The Mountain Eagle was filmed in the Austrian Tyrol, with studio work in Munich. In one of his famous interviews with François Truffaut, Hitchcock said, “It was a very bad movie. The producers were always trying to break into the American market, so they wanted another film star. And so, for the part of the village schoolmistress, they sent me Nita Naldi, the successor to Theda Bara. She had fingernails out to there.” (Hitchcock stated in the Thomas interview that Naldi’s nails were an inch long and she refused to cut them.) “Ridiculous!”
Truffaut says, “I have the scenario here. The story is about a store manager who is after an innocent young schoolteacher. She takes refuge in the mountains, under the protection of a recluse, whom she eventually marries. Is that right?"

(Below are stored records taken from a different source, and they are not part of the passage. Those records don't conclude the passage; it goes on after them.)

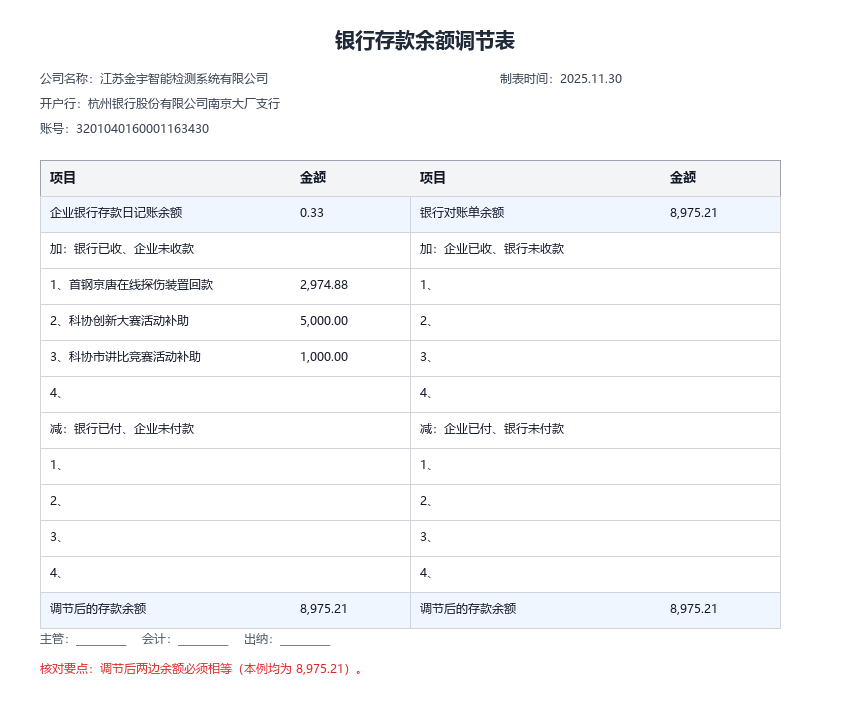Click the 0.33 journal balance amount
This screenshot has height=720, width=850.
(x=312, y=213)
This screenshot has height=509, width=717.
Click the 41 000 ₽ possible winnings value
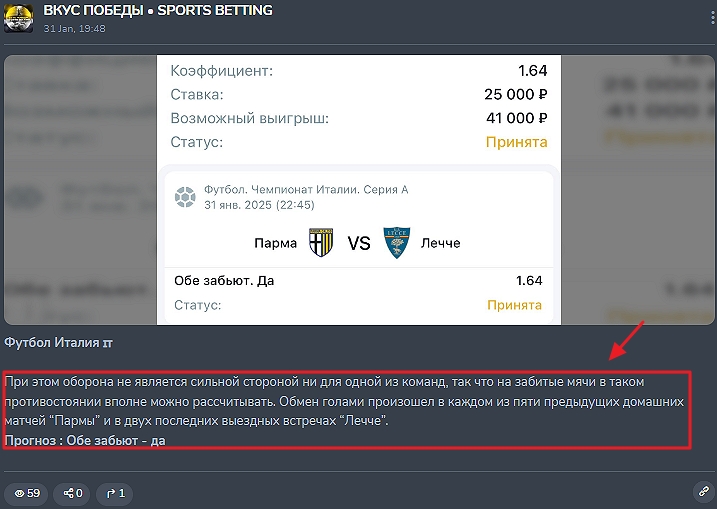[x=515, y=118]
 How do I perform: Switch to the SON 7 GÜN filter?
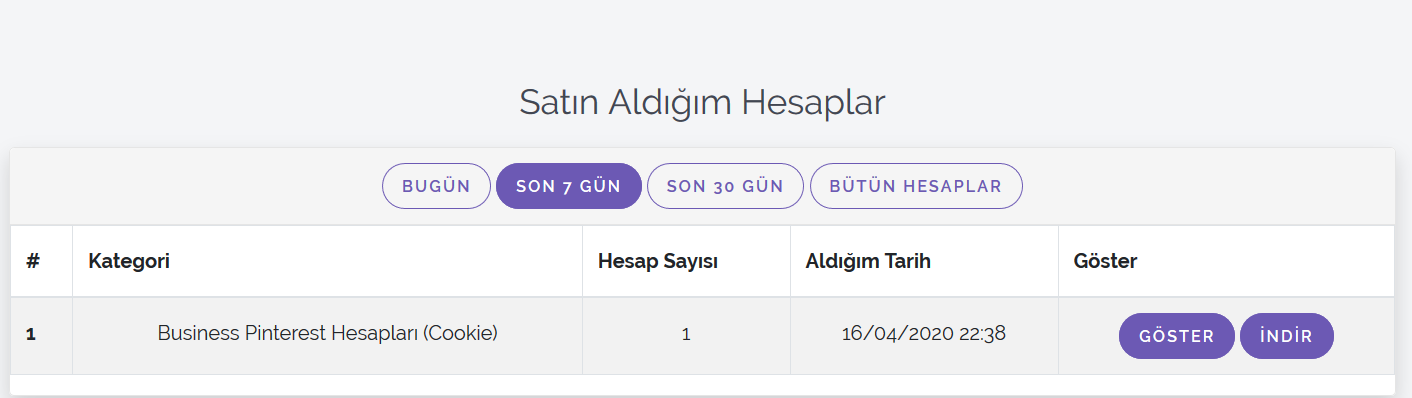(568, 186)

Hitchcock’s reply: “I’m afraid it is!”
The film's Wikipedia article offers this synopsis: “The film, a romantic melodrama set in Kentucky, is about a widower (Bernhard Goetzke) who jealously competes with his crippled son (John F. Hamilton) and a man he loathes (Malcolm Keen) over the affections of a schoolteacher (Nita Naldi).”

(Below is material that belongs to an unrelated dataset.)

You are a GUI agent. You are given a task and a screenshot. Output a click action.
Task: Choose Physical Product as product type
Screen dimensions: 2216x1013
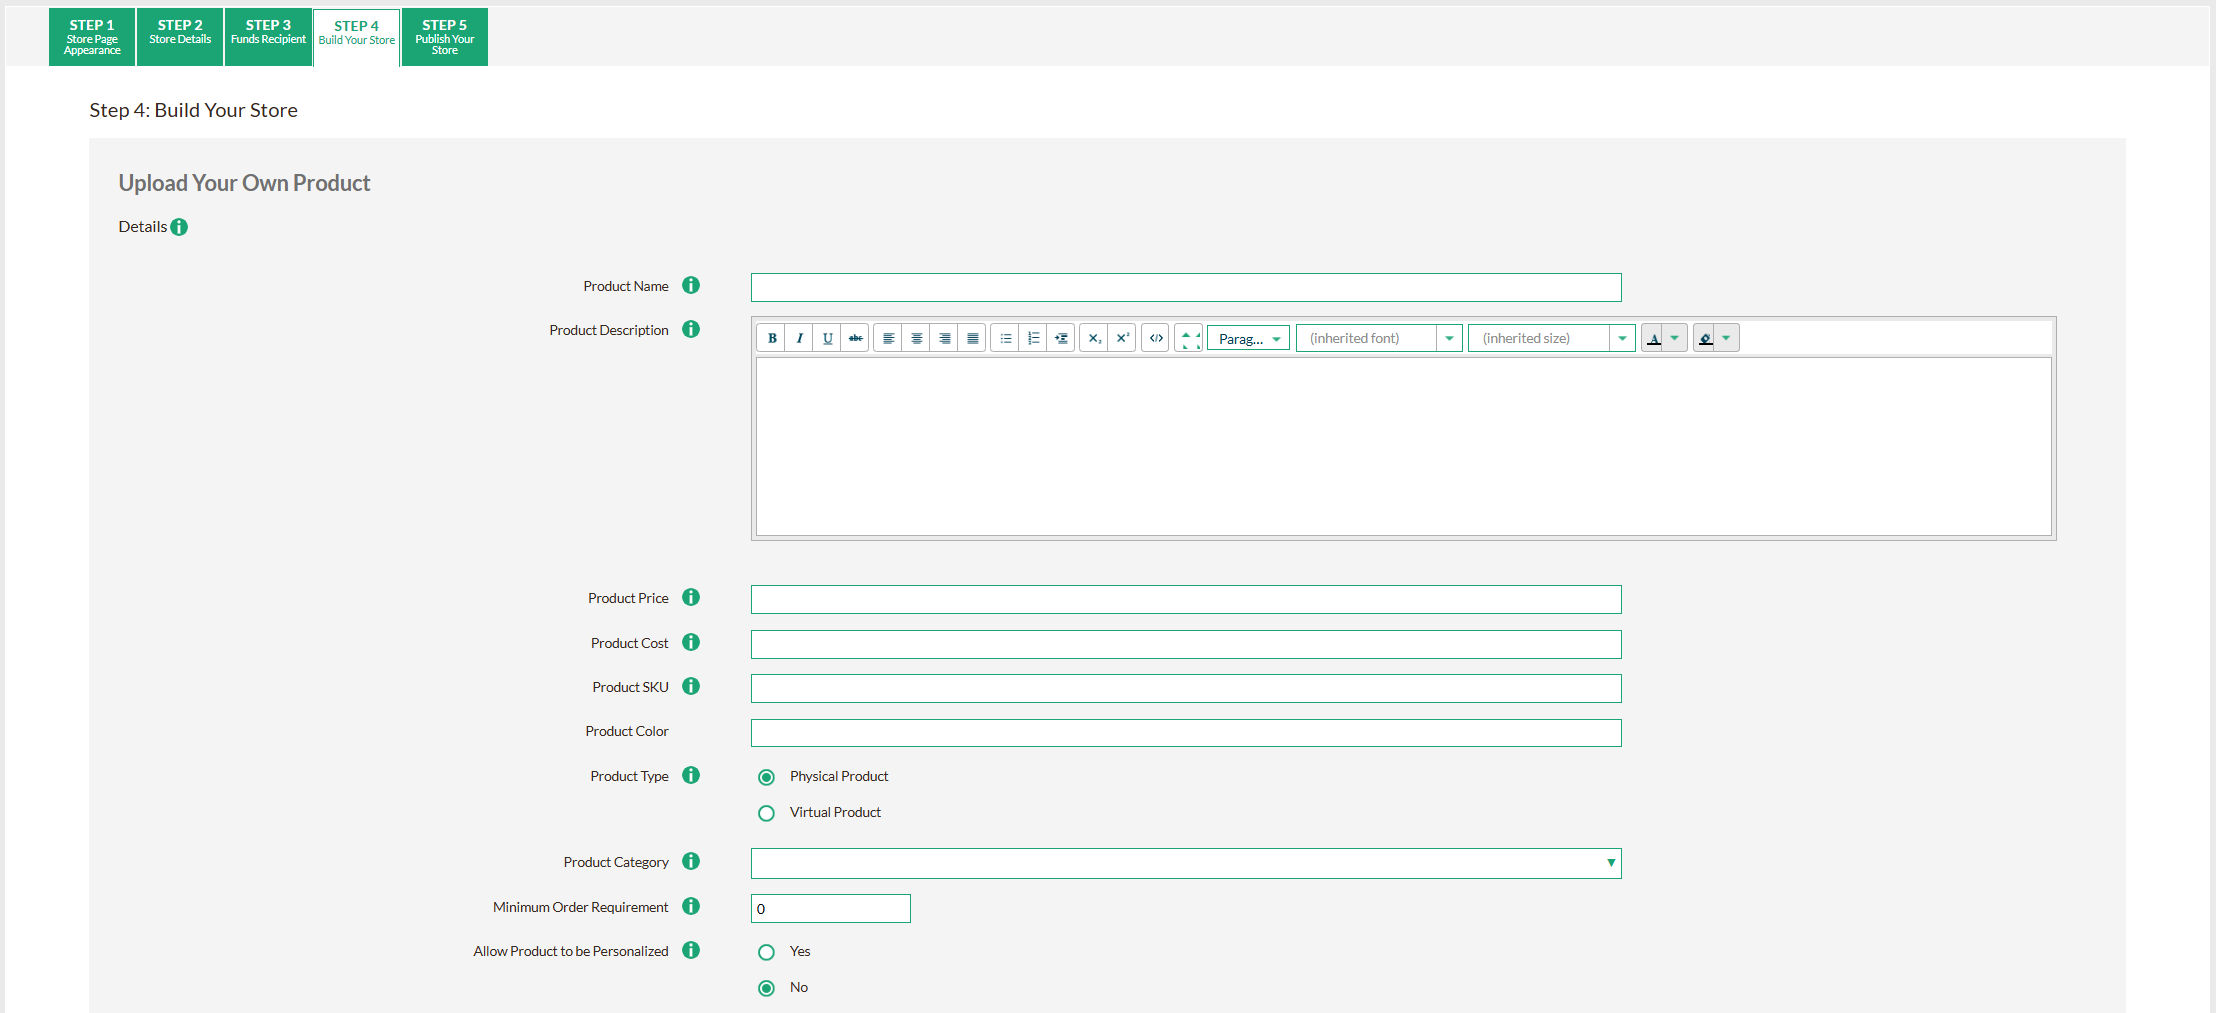766,777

Apparently the production was loaded with problems, not the least of which involved a run-in with the fire department, tension among the locals, and Hitchcock’s battles with altitude sickness. Yet he also learned much from working with the German film industry in general and enjoying a large measure of directorial freedom he would not have had at home in England.
There's an awful lot of strangling going on in this movie...
At one time, the six photos reproduced in the book Hitchcock/Truffaut were thought to be the only production stills surviving, but more emerged, including a set of 24 stills found in 2012 in an archive belonging to one of Hitchcock’s friends.
A lobby card was found in a flea market in Massachusetts, so who knows what might turn up next? Maybe the film will appear someday? Hitchcock seemed pleased that it never emerged, so maybe we should also be thankful. Perhaps it’s one of those “Be careful what you wish for” situations. Even if it is terrible, I’d still like to see it, if for no other reason than to see the director’s development from his first film to his next, The Lodger: A Story of the London Fog (1927), which I’ll cover next. But many people are actively seeking a print of The Mountain Eagle. The British Film Institute places it at the top of their BFI 75 Most Wanted films list and are vigorously searching for it.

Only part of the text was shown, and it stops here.